__Assignment__: Keep every line of the data below that has the string "kopyalayın" and present those lines.

Stored data

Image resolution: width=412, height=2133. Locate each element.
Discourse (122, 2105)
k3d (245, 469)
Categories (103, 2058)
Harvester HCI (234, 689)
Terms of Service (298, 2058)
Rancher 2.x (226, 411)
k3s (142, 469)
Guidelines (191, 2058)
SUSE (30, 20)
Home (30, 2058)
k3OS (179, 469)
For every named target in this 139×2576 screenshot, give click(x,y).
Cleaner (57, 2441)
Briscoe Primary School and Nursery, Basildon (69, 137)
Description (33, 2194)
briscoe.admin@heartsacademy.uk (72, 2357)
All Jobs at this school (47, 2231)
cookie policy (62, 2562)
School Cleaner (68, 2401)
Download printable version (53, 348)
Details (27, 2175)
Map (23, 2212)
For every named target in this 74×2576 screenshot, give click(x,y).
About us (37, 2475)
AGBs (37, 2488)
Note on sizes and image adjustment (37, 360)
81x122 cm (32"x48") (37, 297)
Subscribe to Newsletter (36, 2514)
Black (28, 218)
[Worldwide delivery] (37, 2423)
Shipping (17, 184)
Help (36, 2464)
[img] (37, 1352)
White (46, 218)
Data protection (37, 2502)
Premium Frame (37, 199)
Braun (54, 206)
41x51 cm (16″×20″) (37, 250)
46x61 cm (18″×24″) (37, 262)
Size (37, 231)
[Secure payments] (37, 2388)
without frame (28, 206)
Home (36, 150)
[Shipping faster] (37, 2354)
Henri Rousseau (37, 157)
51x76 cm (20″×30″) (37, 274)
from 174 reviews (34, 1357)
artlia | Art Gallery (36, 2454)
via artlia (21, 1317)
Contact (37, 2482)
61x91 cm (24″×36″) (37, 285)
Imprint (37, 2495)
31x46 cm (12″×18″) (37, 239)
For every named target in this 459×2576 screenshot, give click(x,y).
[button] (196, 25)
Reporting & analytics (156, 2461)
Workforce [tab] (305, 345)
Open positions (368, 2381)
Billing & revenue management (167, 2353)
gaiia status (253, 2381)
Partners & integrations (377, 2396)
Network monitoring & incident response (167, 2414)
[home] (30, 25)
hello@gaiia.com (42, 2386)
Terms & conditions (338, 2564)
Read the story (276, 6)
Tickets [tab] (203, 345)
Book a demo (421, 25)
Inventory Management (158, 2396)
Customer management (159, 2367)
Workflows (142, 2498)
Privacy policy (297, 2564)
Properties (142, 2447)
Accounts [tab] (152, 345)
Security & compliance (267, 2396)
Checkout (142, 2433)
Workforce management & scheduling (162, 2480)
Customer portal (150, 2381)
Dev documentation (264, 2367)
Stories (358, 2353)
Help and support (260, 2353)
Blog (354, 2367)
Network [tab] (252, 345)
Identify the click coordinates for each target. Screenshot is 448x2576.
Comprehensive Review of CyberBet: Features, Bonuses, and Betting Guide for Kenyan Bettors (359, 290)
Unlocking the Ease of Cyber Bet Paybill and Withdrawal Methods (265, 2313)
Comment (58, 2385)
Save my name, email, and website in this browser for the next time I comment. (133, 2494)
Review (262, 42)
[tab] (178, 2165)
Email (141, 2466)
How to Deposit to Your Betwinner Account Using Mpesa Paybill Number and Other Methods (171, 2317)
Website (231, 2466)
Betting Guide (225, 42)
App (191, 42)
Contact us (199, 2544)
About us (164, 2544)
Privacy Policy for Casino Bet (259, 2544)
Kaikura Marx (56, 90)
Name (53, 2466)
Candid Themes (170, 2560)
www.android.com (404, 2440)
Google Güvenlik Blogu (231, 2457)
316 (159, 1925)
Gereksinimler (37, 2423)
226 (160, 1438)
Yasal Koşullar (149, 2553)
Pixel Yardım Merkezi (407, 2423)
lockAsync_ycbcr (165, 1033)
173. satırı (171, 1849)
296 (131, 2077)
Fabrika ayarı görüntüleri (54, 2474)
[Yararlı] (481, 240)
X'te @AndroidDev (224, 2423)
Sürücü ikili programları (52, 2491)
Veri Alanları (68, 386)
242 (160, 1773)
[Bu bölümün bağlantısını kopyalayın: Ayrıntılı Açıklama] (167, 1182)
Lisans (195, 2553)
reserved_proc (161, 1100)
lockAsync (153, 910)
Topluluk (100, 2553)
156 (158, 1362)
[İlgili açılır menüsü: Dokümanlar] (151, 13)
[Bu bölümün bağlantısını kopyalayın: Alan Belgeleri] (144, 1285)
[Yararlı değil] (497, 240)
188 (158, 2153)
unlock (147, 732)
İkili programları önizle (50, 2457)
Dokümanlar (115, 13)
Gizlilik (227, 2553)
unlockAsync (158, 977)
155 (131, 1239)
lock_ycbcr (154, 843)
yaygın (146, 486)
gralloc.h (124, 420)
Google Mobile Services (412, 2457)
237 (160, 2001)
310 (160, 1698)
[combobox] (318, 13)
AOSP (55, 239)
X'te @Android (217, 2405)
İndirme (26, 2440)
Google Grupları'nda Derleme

__Answer for this exercise__:
[Bu bölümün bağlantısını kopyalayın: Ayrıntılı Açıklama] (167, 1182)
[Bu bölümün bağlantısını kopyalayın: Alan Belgeleri] (144, 1285)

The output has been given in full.